Since being released without a single disciplinary infraction in November of 2012, Wade has forged a lane of his own while sharing his dramatic account with all who will listen. And though his eventful pre-incarceration life makes for a compelling story, he is committed to ensuring others pull from a different script.
“I can’t tell them what to do, but I just warn them about making certain choices and decisions,” says Wade, noting there is no “one particular panacea or universal remedy” for reaching youth. “I talk to them about my life as a living testimony to what can happen if you involve yourself with crime.” Wade adds, “The young men I mentor know that I care because I put so much time into it.”
But, to be clear, the disciplined man who continues to meditate four times a day expects no accolades for visualizing and then actualizing a more extraordinary world for himself and those around him.
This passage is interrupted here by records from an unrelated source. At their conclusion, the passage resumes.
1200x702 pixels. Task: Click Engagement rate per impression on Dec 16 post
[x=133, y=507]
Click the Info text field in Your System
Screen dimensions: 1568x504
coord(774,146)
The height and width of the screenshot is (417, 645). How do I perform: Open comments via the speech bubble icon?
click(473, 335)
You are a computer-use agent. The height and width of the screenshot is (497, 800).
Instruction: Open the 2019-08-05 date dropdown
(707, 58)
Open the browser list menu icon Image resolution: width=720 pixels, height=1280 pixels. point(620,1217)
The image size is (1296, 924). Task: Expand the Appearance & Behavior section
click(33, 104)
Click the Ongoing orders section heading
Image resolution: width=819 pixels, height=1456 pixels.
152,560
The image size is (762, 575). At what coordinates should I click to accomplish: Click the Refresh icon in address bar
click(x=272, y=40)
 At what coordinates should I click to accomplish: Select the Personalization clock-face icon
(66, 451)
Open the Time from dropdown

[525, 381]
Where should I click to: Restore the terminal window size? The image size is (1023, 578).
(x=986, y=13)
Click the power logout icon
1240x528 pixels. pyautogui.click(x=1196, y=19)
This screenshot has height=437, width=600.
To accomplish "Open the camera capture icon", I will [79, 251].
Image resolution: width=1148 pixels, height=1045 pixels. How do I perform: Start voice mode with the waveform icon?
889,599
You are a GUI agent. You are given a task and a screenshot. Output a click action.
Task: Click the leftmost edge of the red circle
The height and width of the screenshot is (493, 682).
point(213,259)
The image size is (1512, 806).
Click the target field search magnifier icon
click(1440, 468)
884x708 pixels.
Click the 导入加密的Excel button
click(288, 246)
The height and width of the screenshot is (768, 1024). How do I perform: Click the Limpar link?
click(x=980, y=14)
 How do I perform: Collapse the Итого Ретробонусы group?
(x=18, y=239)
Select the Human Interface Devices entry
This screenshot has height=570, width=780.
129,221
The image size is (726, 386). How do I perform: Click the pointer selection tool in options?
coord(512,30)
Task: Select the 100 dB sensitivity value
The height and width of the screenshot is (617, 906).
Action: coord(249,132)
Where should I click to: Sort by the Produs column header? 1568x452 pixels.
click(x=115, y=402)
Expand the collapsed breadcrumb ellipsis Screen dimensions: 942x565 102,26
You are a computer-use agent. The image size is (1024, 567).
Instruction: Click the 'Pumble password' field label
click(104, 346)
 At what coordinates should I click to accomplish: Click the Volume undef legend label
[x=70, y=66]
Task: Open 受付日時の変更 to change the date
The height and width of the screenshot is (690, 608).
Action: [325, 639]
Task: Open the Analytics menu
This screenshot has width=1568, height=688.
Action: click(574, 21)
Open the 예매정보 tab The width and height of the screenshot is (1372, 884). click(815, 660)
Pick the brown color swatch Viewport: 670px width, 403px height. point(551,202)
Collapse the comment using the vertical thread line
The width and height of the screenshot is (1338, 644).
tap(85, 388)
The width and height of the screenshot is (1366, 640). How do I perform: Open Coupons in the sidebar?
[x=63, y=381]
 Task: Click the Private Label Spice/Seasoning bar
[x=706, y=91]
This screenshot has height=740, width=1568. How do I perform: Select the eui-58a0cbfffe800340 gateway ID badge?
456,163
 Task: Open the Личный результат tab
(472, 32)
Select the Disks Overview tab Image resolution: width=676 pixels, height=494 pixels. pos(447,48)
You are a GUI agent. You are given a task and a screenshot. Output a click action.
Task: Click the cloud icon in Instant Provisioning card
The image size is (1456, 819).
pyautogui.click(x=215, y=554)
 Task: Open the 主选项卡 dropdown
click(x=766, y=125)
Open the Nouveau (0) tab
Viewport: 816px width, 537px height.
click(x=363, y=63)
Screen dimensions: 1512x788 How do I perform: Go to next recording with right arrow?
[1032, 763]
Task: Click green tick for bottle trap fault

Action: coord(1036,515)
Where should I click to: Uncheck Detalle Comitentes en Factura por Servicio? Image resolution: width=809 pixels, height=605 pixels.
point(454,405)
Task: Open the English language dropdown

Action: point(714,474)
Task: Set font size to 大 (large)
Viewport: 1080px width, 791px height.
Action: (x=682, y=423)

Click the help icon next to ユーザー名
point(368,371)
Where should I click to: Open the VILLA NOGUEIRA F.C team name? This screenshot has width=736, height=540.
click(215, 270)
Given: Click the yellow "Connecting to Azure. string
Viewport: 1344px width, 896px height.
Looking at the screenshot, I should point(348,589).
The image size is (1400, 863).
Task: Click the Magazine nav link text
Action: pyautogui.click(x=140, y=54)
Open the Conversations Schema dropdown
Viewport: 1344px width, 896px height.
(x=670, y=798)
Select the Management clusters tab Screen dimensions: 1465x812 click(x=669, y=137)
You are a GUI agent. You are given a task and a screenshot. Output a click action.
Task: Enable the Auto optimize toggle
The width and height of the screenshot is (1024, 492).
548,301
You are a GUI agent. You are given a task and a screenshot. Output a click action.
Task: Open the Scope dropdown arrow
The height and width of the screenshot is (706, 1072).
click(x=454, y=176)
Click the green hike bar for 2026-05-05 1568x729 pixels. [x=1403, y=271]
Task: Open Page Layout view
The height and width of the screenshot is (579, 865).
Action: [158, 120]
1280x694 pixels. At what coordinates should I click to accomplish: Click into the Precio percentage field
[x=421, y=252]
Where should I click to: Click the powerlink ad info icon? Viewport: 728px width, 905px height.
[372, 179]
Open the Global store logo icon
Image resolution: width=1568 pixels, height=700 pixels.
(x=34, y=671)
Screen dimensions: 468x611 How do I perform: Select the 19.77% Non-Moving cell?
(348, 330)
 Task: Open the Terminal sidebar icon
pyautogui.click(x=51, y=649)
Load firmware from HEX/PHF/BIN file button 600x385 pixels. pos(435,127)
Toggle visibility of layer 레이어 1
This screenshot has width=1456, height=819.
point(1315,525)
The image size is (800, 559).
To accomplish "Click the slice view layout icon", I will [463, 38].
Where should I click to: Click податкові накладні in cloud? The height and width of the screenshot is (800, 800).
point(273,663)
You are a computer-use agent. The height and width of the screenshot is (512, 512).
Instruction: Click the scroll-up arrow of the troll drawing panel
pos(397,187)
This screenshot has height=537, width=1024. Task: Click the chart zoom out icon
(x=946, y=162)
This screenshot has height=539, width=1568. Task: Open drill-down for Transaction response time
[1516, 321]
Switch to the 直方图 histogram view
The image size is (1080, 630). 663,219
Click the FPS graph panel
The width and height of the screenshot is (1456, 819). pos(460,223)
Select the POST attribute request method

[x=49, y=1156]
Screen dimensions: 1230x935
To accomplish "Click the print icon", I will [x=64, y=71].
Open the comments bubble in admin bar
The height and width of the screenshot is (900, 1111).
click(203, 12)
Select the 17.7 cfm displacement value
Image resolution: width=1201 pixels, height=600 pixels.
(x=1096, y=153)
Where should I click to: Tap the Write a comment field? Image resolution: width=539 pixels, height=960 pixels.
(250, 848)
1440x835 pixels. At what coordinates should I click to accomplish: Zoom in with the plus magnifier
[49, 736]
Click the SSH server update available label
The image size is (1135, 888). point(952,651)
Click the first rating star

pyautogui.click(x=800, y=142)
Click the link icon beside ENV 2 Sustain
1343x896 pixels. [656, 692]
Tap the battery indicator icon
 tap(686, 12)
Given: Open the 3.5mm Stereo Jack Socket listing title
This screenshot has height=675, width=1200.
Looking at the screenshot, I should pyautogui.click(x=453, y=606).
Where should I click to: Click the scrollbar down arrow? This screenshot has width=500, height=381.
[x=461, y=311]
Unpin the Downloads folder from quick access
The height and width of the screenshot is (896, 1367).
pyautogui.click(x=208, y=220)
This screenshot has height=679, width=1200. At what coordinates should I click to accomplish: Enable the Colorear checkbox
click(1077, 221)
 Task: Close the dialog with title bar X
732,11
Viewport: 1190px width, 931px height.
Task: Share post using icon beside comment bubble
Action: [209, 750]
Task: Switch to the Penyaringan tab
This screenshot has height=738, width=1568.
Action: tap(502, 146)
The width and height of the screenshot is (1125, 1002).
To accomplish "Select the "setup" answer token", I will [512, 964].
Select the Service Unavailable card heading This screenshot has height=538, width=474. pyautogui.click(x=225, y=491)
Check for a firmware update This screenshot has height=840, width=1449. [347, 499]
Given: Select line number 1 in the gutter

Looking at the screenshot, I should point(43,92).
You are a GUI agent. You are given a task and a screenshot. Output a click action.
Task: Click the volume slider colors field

In a recent interview with KPFA’s Hard Knock Radio, Wade selflessly clarifies his ultimate purpose.
“I feel I have a spiritual, sacred and ancestral duty to do this type of work,” said Wade, who devoted a segment of his recent book to apologizing to those his former life may have harmed. “I certainly don’t deserve any accolades or pats on the back for this type of work because I can visibly see Malcolm or Marcus chastising me about accepting a pat on the back.
“So, as far I’m concerned, I am doing what I should be doing.”